Am Morgen danach reisten sie ab. Doch es würde länger dauern als Hönnlin gedacht hatte. Clara war es untersagt worden, zu reiten und so verließen sie die Stadt mit nur einem Esel. Zumindest in einer Sache hatte Hönnlin aber Glück. Clara schien keineswegs verängstigt, wie er es von einer Novizin erwachtet hätte. Vielmehr konnte Hönnlin in ihr das Fernweh erkennen und er spürte, dass sie sich auf die Reise freute. Die Mahnungen und Anweisungen der Äbtissin ließ sie geduldig über sich ergehen. Als sich die Nonne umdrehte und mit gemessenem Schritt fortging, glaubte Hönnlin ein Anflug von einem Lächeln zu erkennen. Doch als sie seinen Blick auffing, gefror ihr Gesicht und sie sah zu Boden. Als sie die Stadtmauern hinter sich ließen, verrieten ihre Augen ihr versteckte Vorfreude. Hönnlin musste schmunzeln. Deshalb hatte sie wohl auch so schüchtern den Blick gesenkt gehalten. Sie hatte wohl befürchtet, dass ihre Freude ihr anzusehen wäre.

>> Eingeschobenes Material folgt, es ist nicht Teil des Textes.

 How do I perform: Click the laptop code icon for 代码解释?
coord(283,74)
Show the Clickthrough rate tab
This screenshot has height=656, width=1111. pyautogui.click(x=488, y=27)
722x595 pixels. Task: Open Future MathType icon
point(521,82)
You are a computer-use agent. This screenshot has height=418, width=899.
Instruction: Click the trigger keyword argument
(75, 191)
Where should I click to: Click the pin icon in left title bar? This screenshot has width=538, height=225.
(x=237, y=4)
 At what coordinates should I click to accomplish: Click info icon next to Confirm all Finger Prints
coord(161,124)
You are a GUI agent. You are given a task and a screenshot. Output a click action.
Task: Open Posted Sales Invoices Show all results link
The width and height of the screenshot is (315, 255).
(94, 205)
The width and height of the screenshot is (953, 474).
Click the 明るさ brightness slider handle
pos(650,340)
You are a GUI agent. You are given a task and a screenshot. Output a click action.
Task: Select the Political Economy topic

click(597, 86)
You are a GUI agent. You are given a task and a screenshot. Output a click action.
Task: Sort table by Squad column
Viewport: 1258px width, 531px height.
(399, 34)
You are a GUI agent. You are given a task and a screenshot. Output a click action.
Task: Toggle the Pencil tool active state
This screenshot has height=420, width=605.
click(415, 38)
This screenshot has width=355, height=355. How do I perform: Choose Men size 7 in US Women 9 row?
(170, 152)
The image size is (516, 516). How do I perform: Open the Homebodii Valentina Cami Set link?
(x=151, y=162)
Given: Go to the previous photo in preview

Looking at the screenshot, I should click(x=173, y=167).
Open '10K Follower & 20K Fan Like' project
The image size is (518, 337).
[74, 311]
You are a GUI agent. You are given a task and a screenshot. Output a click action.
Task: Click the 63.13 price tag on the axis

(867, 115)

„Du freust dich aber viel“, brach Hönnlin das Schweigen.

„Ich reise gerne“, gestand Clara nach anfänglichem Zögern.

„Das ist aber selten für eine Novizin.“ Hönnlin sah prüfend zu ihr herab.

„Gott hat sich nicht so viel Mühe gegeben, die Welt zu erschaffen, damit wir alle im Kloster bleiben“, lächelte sie ihn frech an. Das war eindeutig nicht das erste Mal, dass sie diese Antwort gab.

Hönnlin nickte anerkennend und konnte sich lebhaft vorstellen, dass die Nonnen es nicht immer einfach mit Clara gehabt haben mochten.

Hönnlin bemerkte wie Clara den Horizont mit ihren Blicken abtastete. Zwar verbot sie sich wohl ruckartige Bewegungen, doch auch so viel es ihm auf. Ihm selbst erging es nicht anders, wenn er lange an einem Ort verweilt hatte. Alles in ihm sehnte sich dann danach etwas Neues zu sehen und das Weite vor sich zu entdecken.

„Du fragst gar nicht, wie lange wir unterwegs sein werden?“

„Das tut nur, wer es eilig hat“, antwortete Clara sorglos.

„Und du hast es nicht eilig?“, neckte Hönnlin.

„Ich“, begann Clara. „Ich bin Novizin, ich muss nicht alles wissen“, versteckte Clara sich hinter einer Aussage, die nicht die ihre war.

Hönnlin versuchte sich ein Schmunzeln zu verkneifen. Während der nächsten Stunde sprach keiner ein Wort.

„Warum gehen wir in östlicher Richtung?“, fragte Clara nachdem sie bereits eine Weile abgebogen waren.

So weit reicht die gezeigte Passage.